Beinah ein Jahr musste auf dieses Duell gewartet werden: Die Revanche für das dramatische US-Open-Finale 2018. In Toronto war es heute Nacht (deutscher Zeit) so weit.
Naomi Osaka gegen Serena Williams. In New York hatte sich bekanntlich die Japanerin durchgesetzt, während des Matches tanzte Legende Serena aber derart aus der Reihe, dass teils noch wochenlang darüber geredet wurde.

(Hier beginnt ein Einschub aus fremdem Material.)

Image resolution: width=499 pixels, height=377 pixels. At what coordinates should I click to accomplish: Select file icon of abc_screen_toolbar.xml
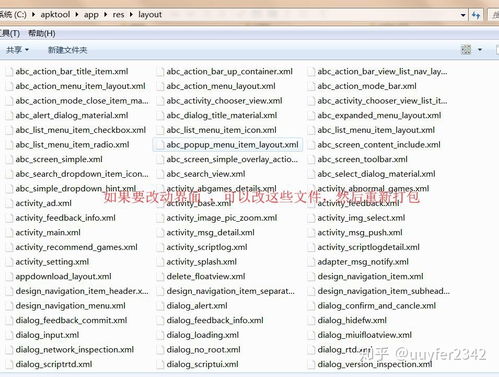(311, 159)
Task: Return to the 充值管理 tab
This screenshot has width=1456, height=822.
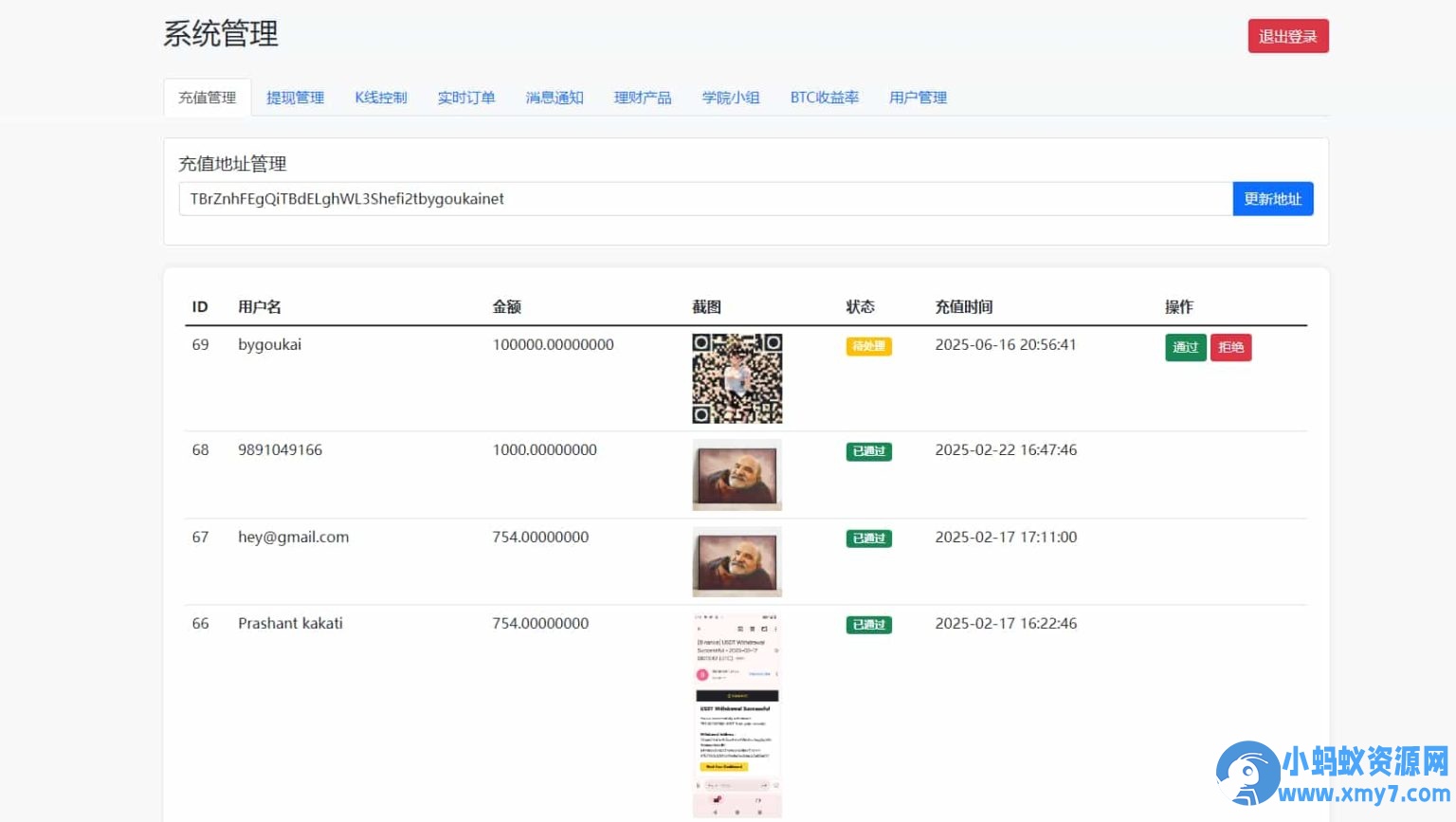Action: click(207, 97)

Nun hat sich die ganze Thematik deutlich beruhigt. In Toronto ging es rein sportlich – und vor allem fast freundschaftlich zugange. Bereits im Vorfeld der Partie hatte Osaka gesagt: „Serena könnte meine Tennis-Mutter sein. Ich bin damit aufgewachsen, ihre Spiele zu schauen.“ Serenas Reaktion nun nach dem Spiel: „Es ist nett, dass sie mich Mutter nennt. Ich könnte gefühlt ihre Tennis-Großmutter sein.“
Osaka löst Barty ab
Gute Laune auf beiden Seiten. Bei der Amerikanerin, weil sie dieses Mal die Oberhand behielt. Williams war die bessere Spielerin, auch dank eines starken Aufschlags, was die zwölf Asse bewiesen. Am Ende stand es 6:3, 6:4 nach 77 Minuten.
Doch auch Naomi Osaka durfte sich freuen. Da Verfolgerin Karolina Pliskova überraschend in drei Sätzen gegen die Kanadierin Bianca Andreescu unterlag, wird Osaka ab Montag wieder die neue (alte) Nummer eins sein. Sie löst Ashleigh Barty an der Spitze ab.